Buddhi AI Release Notes

0.3.0

Nov 25, 2025

Introducing Image-to-Text: The Multimodal, Private AI

Buddhi AI 0.3.0 Release

We are excited to announce a monumental upgrade in Buddhi AI, moving beyond text to introduce multimodal capabilities with the launch of the Image-to-Text feature. This release is powered by a completely new, high-performance, and privacy-focused engine.

🚀 Next-Generation Engine for Vision and Text

This version involved a major technological transition to unlock true multimodal processing while maintaining our core privacy promise.

We have migrated our core framework from the WebLLM library to the Google MediaPipe Library. This provides a robust, cross-platform architecture optimized for efficient on-device machine learning, replacing the previous engine for a more stable and powerful foundation.

The second critical change is the integration of the Google Gemma 3n E2B Instruction Model. This state-of-the-art model is inherently multimodal, which is what makes our new vision features possible. This shift from a text-only model to this powerful new architecture enables us to deliver cutting-edge AI features right in your browser.

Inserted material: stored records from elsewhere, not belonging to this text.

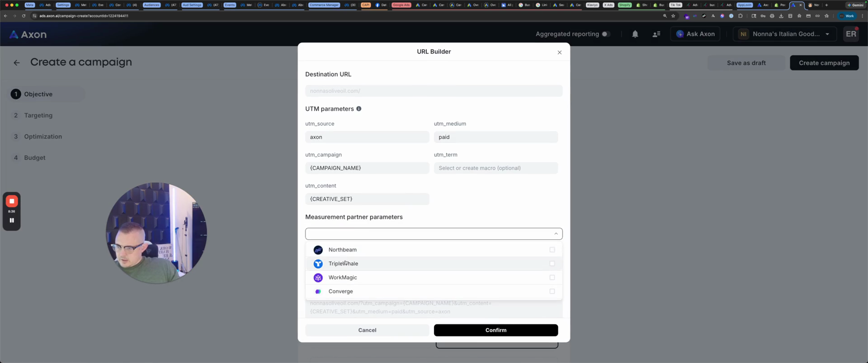Enable the Triple Whale measurement partner
This screenshot has width=868, height=363.
pyautogui.click(x=552, y=264)
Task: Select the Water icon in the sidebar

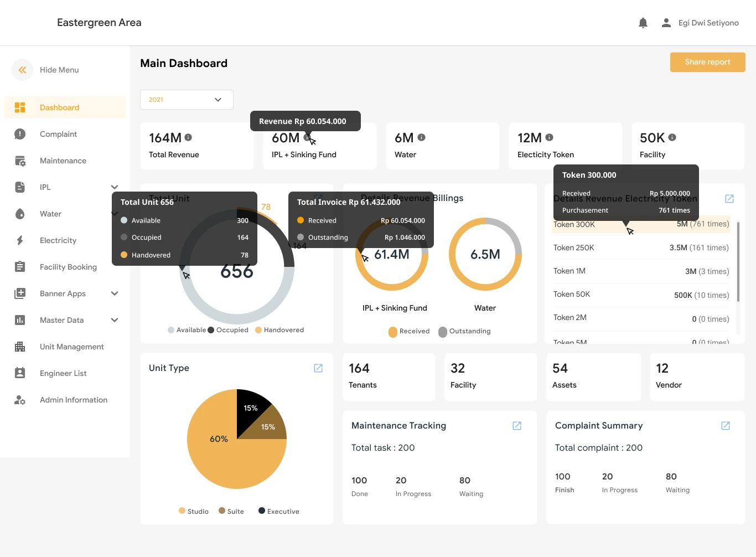Action: (x=20, y=214)
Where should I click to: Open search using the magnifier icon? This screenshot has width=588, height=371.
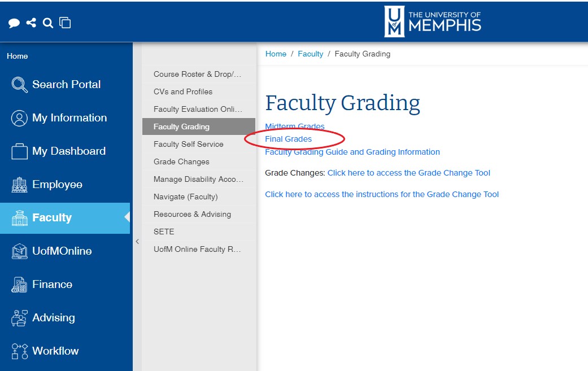click(47, 23)
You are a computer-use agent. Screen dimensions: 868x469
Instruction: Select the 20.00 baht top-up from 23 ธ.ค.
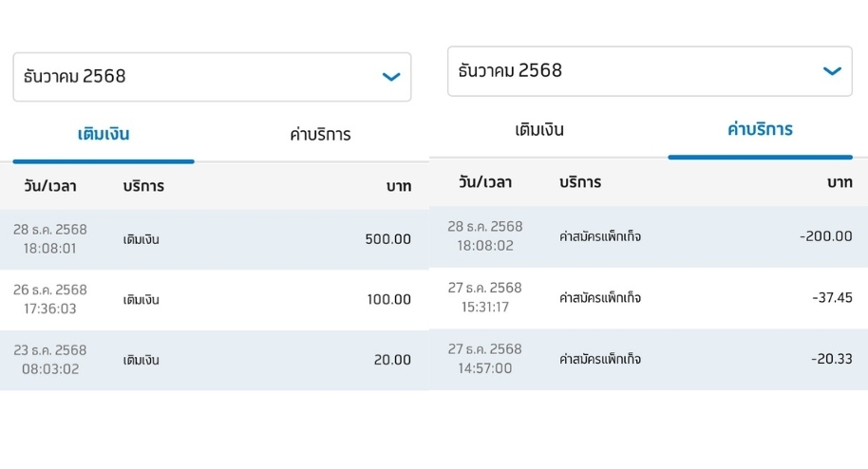coord(213,360)
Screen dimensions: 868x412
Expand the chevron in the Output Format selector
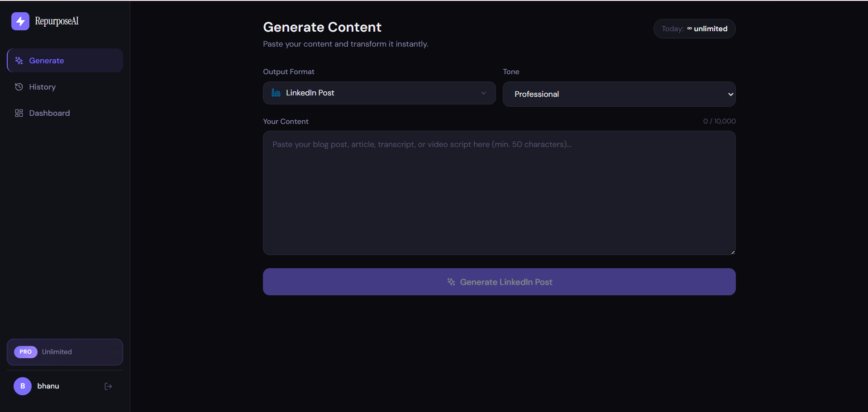click(483, 93)
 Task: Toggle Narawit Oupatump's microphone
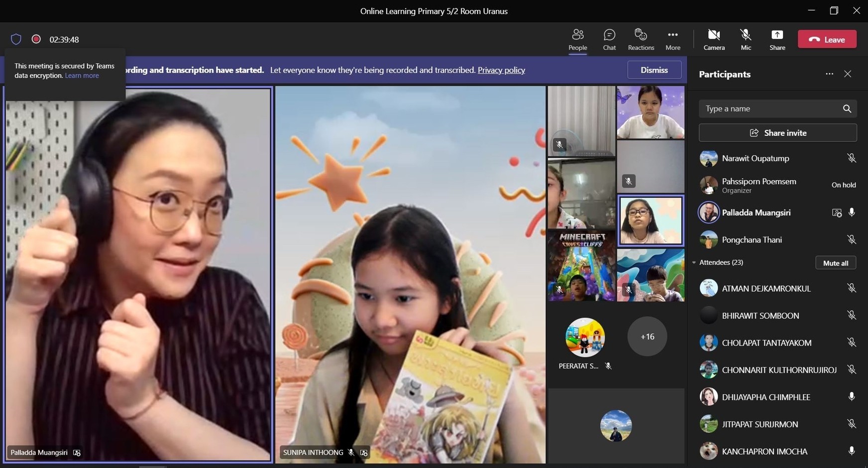(x=852, y=158)
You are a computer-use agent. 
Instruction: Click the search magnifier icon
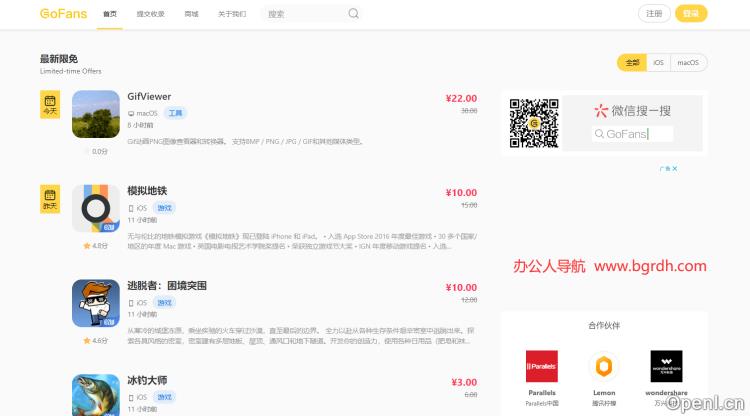(x=352, y=14)
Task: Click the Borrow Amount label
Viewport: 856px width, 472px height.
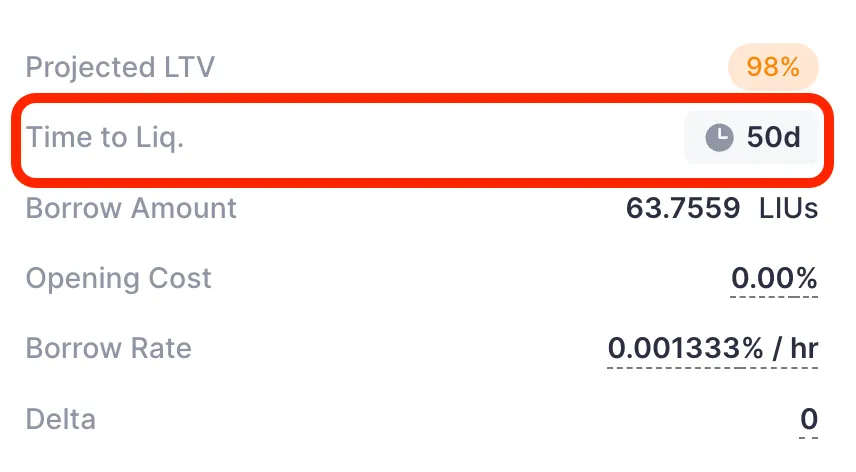Action: tap(131, 208)
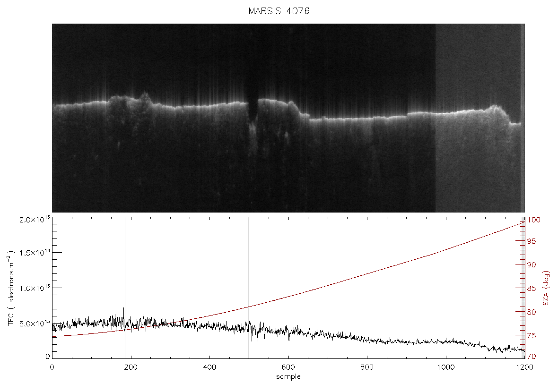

✨ New Feature Spotlight: Image-to-Text

With the power of the new Gemma 3n E2B model, the unified Chat interface is now capable of processing visual data:

Visual Analysis: You can now upload or paste an image directly into the Chat interface.
Intelligent Queries: Ask the AI to analyze, describe, or summarize the content of the image. You can ask sophisticated questions like, “What is the primary object in this photo?” or “Write a caption for this landscape.”
Privacy-First Multimodality: This is a groundbreaking step for client-side AI. Just like your text prompts, your images and visual data never leave your device for processing, ensuring complete privacy even for complex visual tasks.

🔒 Core Commitment: Privacy Reaffirmed

Despite this massive increase in capability, our commitment to privacy remains absolute: All multimodal and text processing is executed entirely within your browser using your local hardware. Your data, prompts, and chat history remain private and secure on your local machine.